Apple and Google are reportedly working to address a significant security vulnerability present in their web browsers for several years.
This vulnerability, related to the IP address 0.0.0.0, is believed to have been exploited by cybercriminals to compromise devices and satellite data. According to a report from Forbes, this security flaw may have existed for 18 years without being discovered by developers until now. The Israeli cybersecurity researcher Oligo was the first to uncover the vulnerability, resulting in it being classified as a “zero-day vulnerability” due to its lack of prior awareness and the need for immediate patching.
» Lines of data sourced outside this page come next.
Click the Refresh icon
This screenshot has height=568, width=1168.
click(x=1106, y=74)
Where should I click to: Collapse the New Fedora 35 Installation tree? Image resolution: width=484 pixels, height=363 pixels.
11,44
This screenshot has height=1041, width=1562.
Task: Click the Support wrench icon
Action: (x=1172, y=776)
The Oligo security researcher Avi Lumelsky has labeled it a “0.0.0.0-day attack,” which involves malicious websites capable of sending harmful requests via the IP address 0.0.0.0. Clicking on a malicious link could give attackers unauthorized access to sensitive information on a user’s device.
While this vulnerability primarily impacts individuals and organizations hosting their web servers, the potential scale of compromised systems is substantial, and experts emphasize that it should not be underestimated.
After the discovery, Apple has announced plans to block any attempts to exploit the IP address from websites. This fix will be included in the upcoming public beta of macOS Sequoia, along with Safari 18. The company also intends to roll out the fix to macOS Sonoma and macOS Ventura in the future.
Meanwhile, Google has yet to issue an official statement, but several posts on Chrome Status show that the company is aware of the problem and is considering various solutions. In contrast, Mozilla has not yet provided any updates on whether it has addressed the vulnerability in its Firefox browser.